In order to provide you with a more visual intuition for a visualization object, let's look at the anatomy of a Matplotlib figure and look if you can match the methods with the graph.

Anatomy of a Matplotlib figure

Okay, you have learned about Matplotlib but what is the difference to Seaborn?


Seaborn is a data visualization library based on matplotlib. It builds on top of matplotlib and thereby provides a provides a high-level interface for creating sophistical statistical plots. The main advantage of this high-level interface is that the methods used let you focus on the meaning of the plot rather than its construction. Seaborn's webiste officially states: "If matplotlib 'tries to make easy things easy and hard things possible', seaborn tries to make a well-defined set of hard things easy too" (Source).

Some advantages that seaborn may bring are:

  • Pleasing aesthetics
  • Custom color palettes
  • Statistically informative plots
  • Flexibility of different display options

Those are probably some very good arguments, why we would choose Seaborn over Matplotlib for qualitative analysis. However let's start with some plotting and let's see how far we can go!

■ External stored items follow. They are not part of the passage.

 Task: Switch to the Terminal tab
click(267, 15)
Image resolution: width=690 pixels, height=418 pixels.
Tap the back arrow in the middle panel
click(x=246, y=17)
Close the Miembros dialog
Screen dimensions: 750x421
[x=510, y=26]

Data can be qualitatively explored in a wide range of different ways. Here are some relationships that we could examine:

  1. Correlation: Scatterplots, histograms, correlograms, pairgrids
  2. Deviation: Diverging bars, area charts
  3. Ranking: Ordered bar chart, slope charts
  4. Distribution: Histograms, density plots, box plot, population pyramid
  5. Composition: Pie charts, Treemaps, bar charts
  6. Change: Time series, autocorrelation plot, plotting with secondary Y axis
  7. Advanced plots: Geomaps, 3D plots

If you manage to have a look at all those, you will master the art of Python visualization. So let's start!


Scatter plot

Scatterplots are mainly used when we want to investigate the co-moving relationship between two variables. If there are multiple classes we may want to visualise each group in a different color. Let's look at the seaborn jointplotmethod first. We want to understand how unemployment rates and age groups correlate.

In [135]:
# Filter relevant rows and drop columns from our unemployment rates dataset
ageplot = udf[(udf['age'].apply(lambda k: len(range(int(k.replace('Y', '').split('-')[0]), int(k.replace('Y', '').split('-')[1]) + 1))==5))]
ageplot = ageplot[ageplot['citizen']=='TOTAL'].drop(columns=['unit', 'citizen'])
In [136]:
# We want age groups on the x-axis and the mean unemployment rates on the y-axis
sns.jointplot(x=ageplot['age'], y=ageplot.iloc[:,3:].mean(axis=1), height=10);

Seems like we have higher unemployment rates for younger age groups! Let's see how unemployment rates distribute over sex!

In [137]:
sns.jointplot(x=ageplot['sex'], y=ageplot.iloc[:,3:].mean(axis=1), height=10);

Seems like the distribution is fairly similar. Note that that we have a skewed distribution as unemployment rates cannot be negative but some can be hugely positive. Now, let's construct a plot that we want to quantitatively asses in the next section. We regress GDP growth on unemployment rates of the 'old' age group.

In [138]:
sns.jointplot(x = GDPxURxA_regdic['old']['Measured Unemployment Rate'], y = GDPxURxA_regdic['total']['GDP Growth'], kind = 'reg');

From a first inspection, there seems to be a negative correlation between GDP growth and unemployment rates.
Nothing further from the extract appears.